#### Assignment:
Records follow. Pull out every line that contains "Stud".

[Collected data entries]
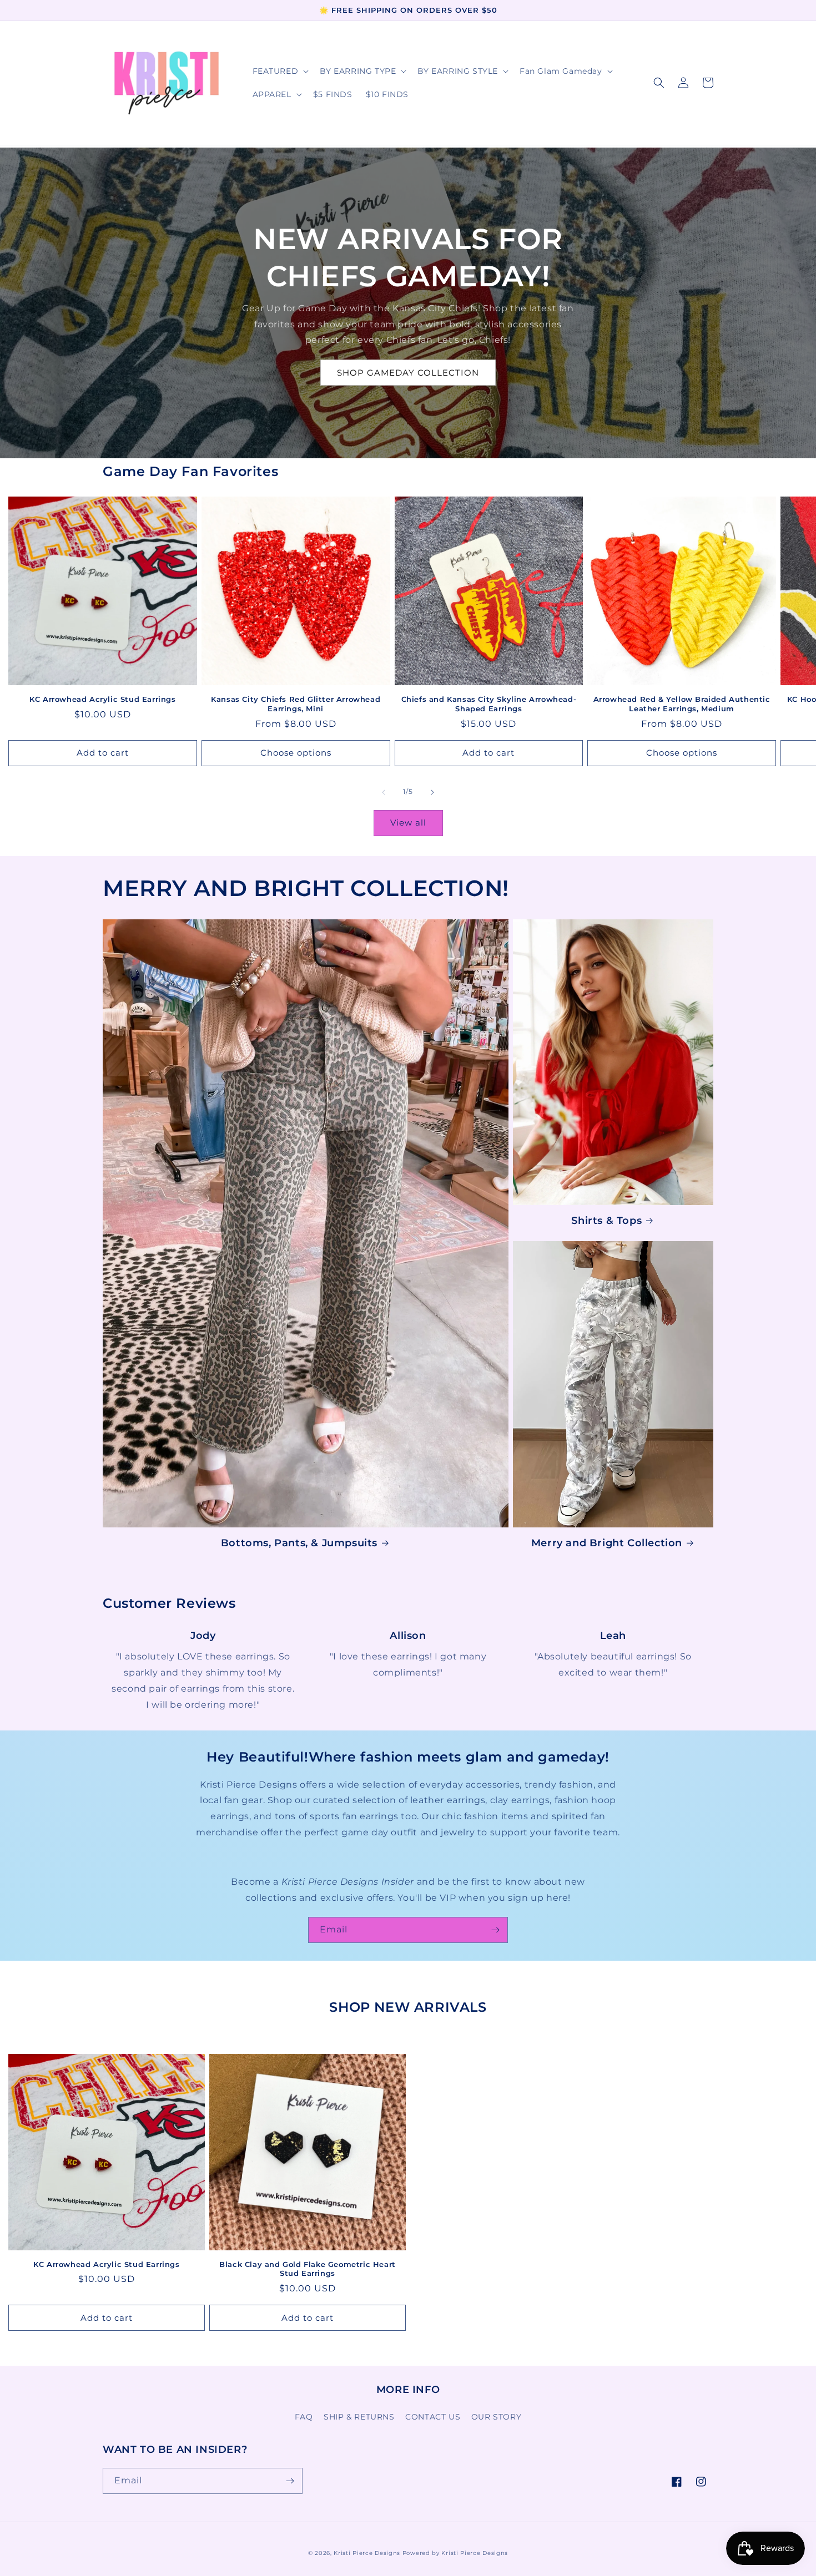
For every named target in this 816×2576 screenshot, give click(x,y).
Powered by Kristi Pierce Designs (455, 2553)
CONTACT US (432, 2417)
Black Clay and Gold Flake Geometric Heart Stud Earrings (307, 2269)
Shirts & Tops (606, 1220)
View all (408, 822)
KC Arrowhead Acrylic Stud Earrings (102, 699)
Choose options (295, 752)
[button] (280, 71)
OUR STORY (496, 2417)
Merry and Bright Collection (606, 1543)
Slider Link (203, 1636)
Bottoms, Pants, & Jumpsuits (299, 1543)
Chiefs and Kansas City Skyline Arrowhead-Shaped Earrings (489, 704)
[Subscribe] (495, 1930)
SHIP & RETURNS (359, 2417)
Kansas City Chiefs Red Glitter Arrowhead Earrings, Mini (295, 704)
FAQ (304, 2417)
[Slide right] (432, 792)
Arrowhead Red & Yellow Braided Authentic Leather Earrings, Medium (681, 704)
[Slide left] (383, 792)
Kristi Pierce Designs (367, 2553)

#### Answer to this problem:
Black Clay and Gold Flake Geometric Heart Stud Earrings (307, 2269)
KC Arrowhead Acrylic Stud Earrings (102, 699)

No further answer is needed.